Les éditoriaux d'Alain Mathieu

Eté 2013 : une image se construit dans le temps

Le Comté vient de recevoir les résultats de l’étude d’image réalisée en avril 2013. Réalisé tous les 7-8 ans, ce type d’étude représente un investissement coûteux, mais il est précieux pour aider un annonceur, comme l’est le CIGC, à ne pas faire d’erreurs de communication, aux conséquences qui seraient encore plus coûteuses.

En 1987, la première étude de ce type nous a permis de poser la première pierre d’une communication basée sur le temps de maturation en cave d’affinage, qui permet à chaque meule d’exprimer toute sa palette aromatique.

Depuis, nous avons évolué vers une communication plus tournée vers la consommation, mais en gardant le fameux tempo «Comté, Comté». Notre dernière étude a corrigé le tir à temps : il faut certes que le Comté parle de l’ennoblissement qu’il donne aux plats qu’il accompagne, mais sans renoncer à ses fondamentaux, et sa spécificité d’arômes issus de son affinage.

Pour le reste, l’étude confirme le caractère très positif de l’image du Comté selon les personnes enquêtées. «Il est raffiné, assure force et présence. Il a capacité à allier les contraires : fort et doux, dur et tendre, sec et moelleux, raffiné et quotidien, jeune et mâture, ferme et fondant. Le Comté se mature lentement, égrène doucement le temps, suit les saisons.» Ces compliments sont à relier à l’augmentation constante du nombre de ménages acheteurs, passé à 54 % en 2012, et in fine à l’augmentation constante des ventes du Comté depuis 20 ans.

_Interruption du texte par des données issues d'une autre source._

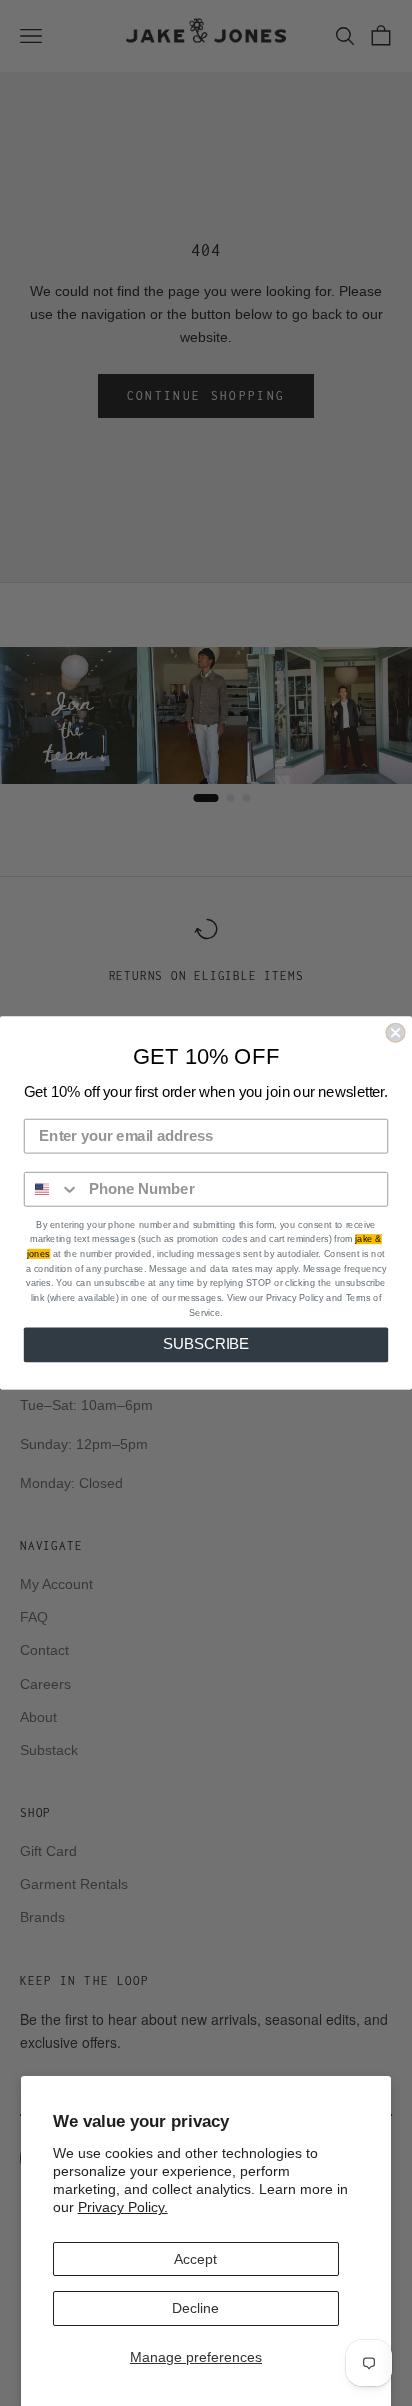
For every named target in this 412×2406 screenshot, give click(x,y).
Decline (195, 2308)
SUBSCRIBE (206, 1345)
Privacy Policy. (123, 2207)
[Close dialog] (395, 1033)
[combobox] (52, 1189)
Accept (195, 2259)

Devant de tels résultats, point de cocorico, et au contraire un grand élan de reconnaissance à nos anciens. Alors que nous venons de fêter le cinquantenaire du CIGC, un grand merci à tous ceux qui depuis 50 ans ont participé à la construction de cette réussite. Merci à ceux qui ont créé le syndicat de défense du Gruyère de Comté en 1945, à ceux qui ont bataillé pour obtenir l’AOC en 1958 et pour obtenir la création du CIGC en 1963. Merci aux professionnels innombrables qui ont investi pour la qualité, qui se sont battus pour interdire l’ensilage, pour garder le lait cru, pour obtenir la règle des 25 km, qui ont limité leur rémunération à court terme pour bâtir une fruitière ou une nouvelle cave.

Enfin je dis aussi merci à vous tous qui vous battez aujourd’hui pour garder son âme au Comté, son excellence, son image positive, pour absorber sans casse la sortie des quotas. J’anticipe ce merci au nom de nos successeurs qui dans 20 ou 30 ans recueilleront, je l’espère, les mêmes fruits que nous récoltons en ce jour, des choix courageux des générations précédentes.